Author Topic: Global variables - Evil or not (Read 8622 times)

Nominal Animal · « **Reply #75 on:** October 27, 2022, 10:58:29 am »

One useful approach to use and avoidance of global variables is to consider applications and the conflict between single or multiple documents per process.

It is useful to group the state variables in an application between "application state" (application configuration, like which windows are shown and where, what language is the user interface, and so on) and "document state" (document or current task configuration, like say page size, content language, and so on).

If you write an application that creates a new process for each document opened, then you can keep document state in global variables just like application state. However, each instance is separate, so if you e.g. change the user interface language in one, other open instances are not affected.
(Note that you do not actually waste memory doing this in current operating systems, because they use virtual memory, and directly map libraries and executables to memory. Each process has their own stack and kernel metadata, and of course any read-write data memory segments/sections/areas, but there is only one copy of the read-only code segments in memory.)

If you write an application that can handle multiple documents at once, you have "application state" (configuration) and "document state" (document settings). While "application state" is global to the entire process, the "document state" is specific to each document, and you must not keep any document state in global variables. If the user starts a new copy of the application while one is running, instead of running normally, the new instance just sends an event or file open request or new document request to the already running application, and then exits.

Now, extend that idea to a library, or even to a facility in your own program or microcontroller hardware.

If there cannot be more than one instance because of physical limitations, then global state is fine. However, often it is more useful to be able to create multiple instances of the thing/facility; and then you cannot use global state.
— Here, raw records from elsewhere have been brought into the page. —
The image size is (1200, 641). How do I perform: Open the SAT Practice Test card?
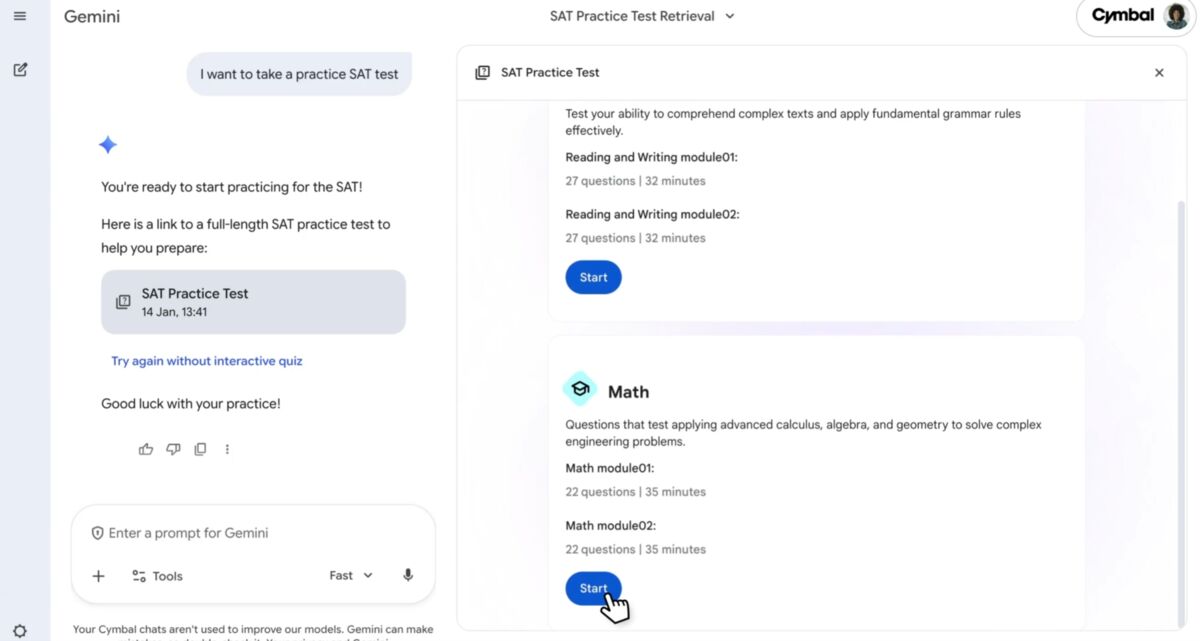[253, 301]
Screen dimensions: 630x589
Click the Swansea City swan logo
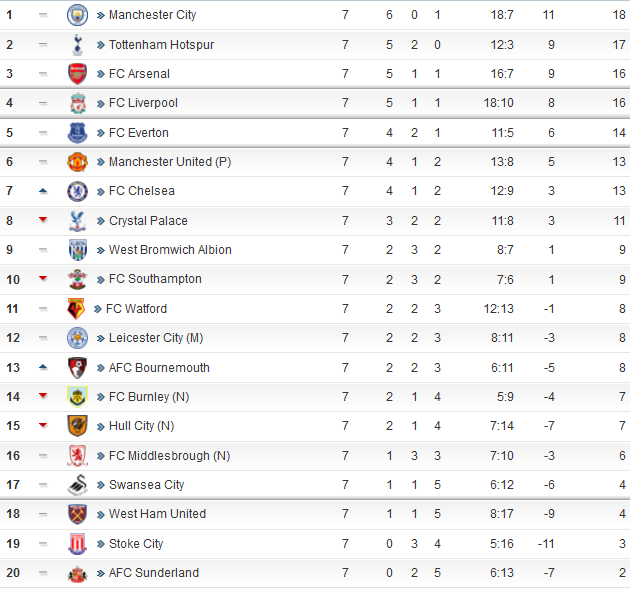tap(77, 485)
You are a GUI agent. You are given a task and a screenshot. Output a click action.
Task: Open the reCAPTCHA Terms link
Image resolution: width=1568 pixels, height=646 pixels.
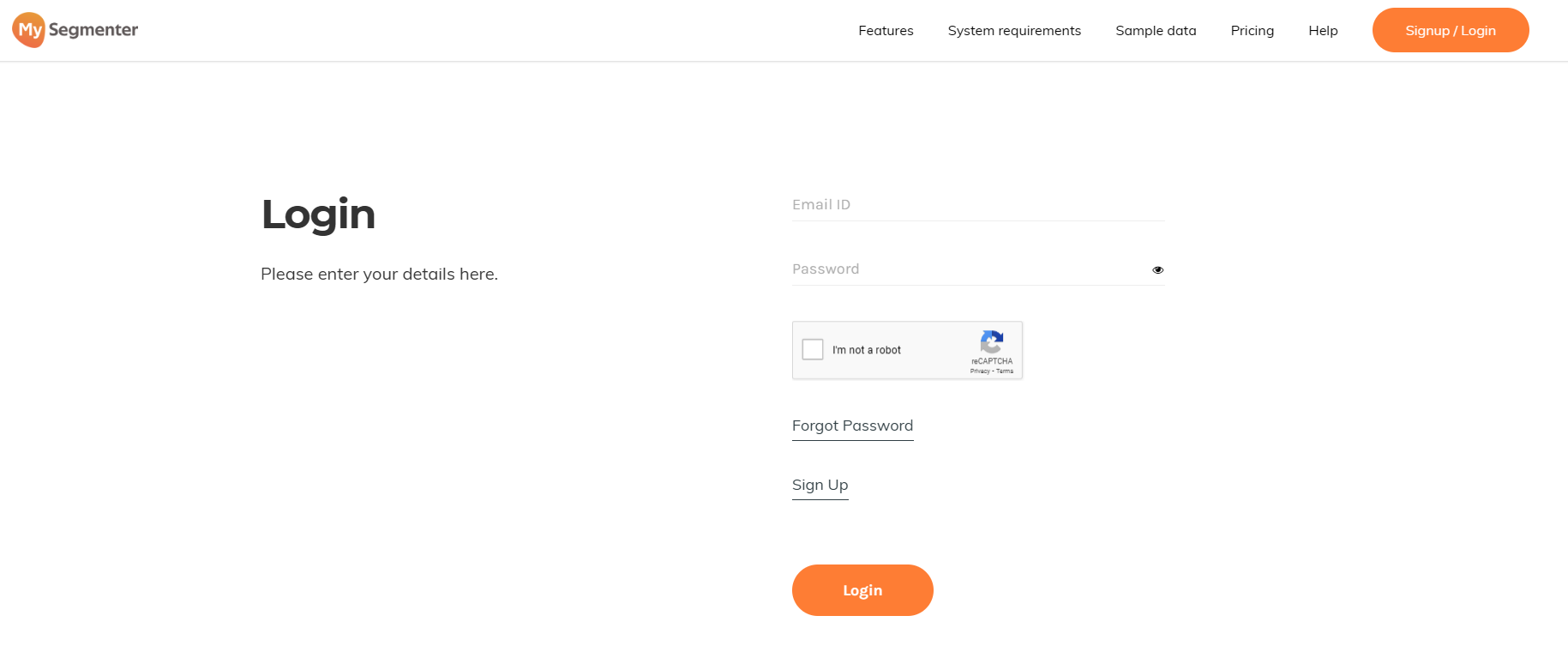click(x=1005, y=371)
Here is a practical example. I love to use the Xorshift64* pseudo-random number generator, because it is extremely fast, and because if one uses only the 32 high bits of the result, it passes all randomness test in the BigCrush randomness test suite:

Code: [Select]

#include <stdint.h>

/* Xorshift64* PRNG state.
   To randomize the sequence, initialize to any nonzero value.
*/
static uint64_t  prng_state = 1;

static inline uint32_t  prng_u32(void)
{
    uint64_t  x = prng_state;
    x ^= x >> 12;
    x ^= x << 25;
    x ^= x >> 27;
    prng_state = x;
    return (x * UINT64_C(2685821657736338717)) >> 32;
}

I left out the randomizing function, because I like to use the Linux-specific getrandom() call for it, but one could also use POSIX clock_gettime() or even the C89 time() or BSD gettimeofday() for time-based initialization.

The above works, is very fast and very random (assuming you choose a random initial 64-bit seed, prng_state, as otherwise it obviously produces always the same sequence).

However, you only have one generator per process.

Let's say you have a multithreaded process, but you still need repeatable results (based on seeds for each thread or task at hand), so you cannot use one global pseudorandom number generator. What to do?

Well, make it non-global, of course. The first step:

Code: [Select]

typedef  struct {
    uint64_t  state;
} prng;
#define  PRNG_INIT(seed)  { .state = (seed) }

/* void prng_randomize(prng *g); -- omitted, because it tends to be OS-specific */

void prng_init(prng *g, uint64_t seed)
{
    if (g) {
        /* Note: zero seed is not allowed, so we replace that with 1. */
        g->state = seed | !seed;
    }
}

uint32_t prng_u32(prng *g)
{
    if (g) {
        uint64_t  x = g->state;
        x ^= x >> 12;
        x ^= x << 25;
        x ^= x >> 27;
        g->state = x;
        return (x * UINT64_C(2685821657736338717)) >> 32;
    } else {
        return 0;
    }
}

This way, in your own code, you just declare a random number generator you want to use, and initialize it to the desired seed,
prng mine = PRNG_INIT(1); /* Seeded with 1 */
or equivalently
prng mine;
prng_init(&mine, 1);
or randomized via
prng mine;
prng_randomize(&mine);
and then generate the pseudorandom sequence using prng_u32(&mine) calls.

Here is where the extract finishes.